**Problem description**:
Could you print exactly the lines of the listing below, starting at the line that has "Trouver ma voie (1516, 665)" and ending at the line that has "[button] (1916, 50)", and only those lines?

--

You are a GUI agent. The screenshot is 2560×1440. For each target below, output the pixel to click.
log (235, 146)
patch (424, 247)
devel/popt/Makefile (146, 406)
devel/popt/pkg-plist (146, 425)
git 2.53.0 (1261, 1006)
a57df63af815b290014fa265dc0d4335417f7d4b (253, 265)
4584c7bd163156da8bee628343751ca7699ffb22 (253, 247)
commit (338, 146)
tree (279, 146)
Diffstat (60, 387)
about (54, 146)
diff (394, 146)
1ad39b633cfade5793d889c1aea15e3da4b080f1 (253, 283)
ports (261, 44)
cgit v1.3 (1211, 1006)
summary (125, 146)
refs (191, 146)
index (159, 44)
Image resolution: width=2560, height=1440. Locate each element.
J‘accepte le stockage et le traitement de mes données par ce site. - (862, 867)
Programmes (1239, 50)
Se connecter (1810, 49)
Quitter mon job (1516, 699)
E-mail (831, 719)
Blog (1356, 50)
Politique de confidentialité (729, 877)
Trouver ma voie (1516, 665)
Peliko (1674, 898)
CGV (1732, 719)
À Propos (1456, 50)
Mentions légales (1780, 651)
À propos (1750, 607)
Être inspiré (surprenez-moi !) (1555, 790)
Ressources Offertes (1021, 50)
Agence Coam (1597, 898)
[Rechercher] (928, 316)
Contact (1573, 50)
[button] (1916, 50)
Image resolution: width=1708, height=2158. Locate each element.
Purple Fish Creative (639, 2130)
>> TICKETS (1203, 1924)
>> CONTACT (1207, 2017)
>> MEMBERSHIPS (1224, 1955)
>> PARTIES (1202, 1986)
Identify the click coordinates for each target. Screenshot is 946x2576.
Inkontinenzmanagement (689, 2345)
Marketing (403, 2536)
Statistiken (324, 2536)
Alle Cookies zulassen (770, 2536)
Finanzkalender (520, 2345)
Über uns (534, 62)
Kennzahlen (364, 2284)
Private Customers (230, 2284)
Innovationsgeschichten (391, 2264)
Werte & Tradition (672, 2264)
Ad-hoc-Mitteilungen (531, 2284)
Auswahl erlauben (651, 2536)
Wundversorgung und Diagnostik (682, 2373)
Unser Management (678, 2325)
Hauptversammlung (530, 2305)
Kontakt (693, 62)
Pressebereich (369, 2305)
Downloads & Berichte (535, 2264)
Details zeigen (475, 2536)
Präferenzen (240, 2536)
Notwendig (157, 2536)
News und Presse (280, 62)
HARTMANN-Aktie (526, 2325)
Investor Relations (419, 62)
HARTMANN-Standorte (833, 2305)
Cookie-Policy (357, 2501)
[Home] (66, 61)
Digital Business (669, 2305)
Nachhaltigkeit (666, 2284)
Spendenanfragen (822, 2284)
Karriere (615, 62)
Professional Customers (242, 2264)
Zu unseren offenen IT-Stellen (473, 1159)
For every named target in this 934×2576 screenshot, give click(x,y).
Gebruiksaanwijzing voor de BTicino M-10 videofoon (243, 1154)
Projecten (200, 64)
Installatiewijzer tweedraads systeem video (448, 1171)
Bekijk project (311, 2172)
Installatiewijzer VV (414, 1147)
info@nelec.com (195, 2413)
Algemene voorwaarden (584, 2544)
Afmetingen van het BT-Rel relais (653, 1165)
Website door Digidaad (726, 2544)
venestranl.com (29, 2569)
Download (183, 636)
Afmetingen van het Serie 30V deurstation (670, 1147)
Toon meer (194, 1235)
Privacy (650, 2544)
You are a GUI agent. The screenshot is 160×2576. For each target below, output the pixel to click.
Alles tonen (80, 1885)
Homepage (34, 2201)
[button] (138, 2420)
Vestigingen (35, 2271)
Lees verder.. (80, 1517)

--

**Answer**:
Trouver ma voie (1516, 665)
Peliko (1674, 898)
CGV (1732, 719)
À Propos (1456, 50)
Mentions légales (1780, 651)
À propos (1750, 607)
Être inspiré (surprenez-moi !) (1555, 790)
Ressources Offertes (1021, 50)
Agence Coam (1597, 898)
[Rechercher] (928, 316)
Contact (1573, 50)
[button] (1916, 50)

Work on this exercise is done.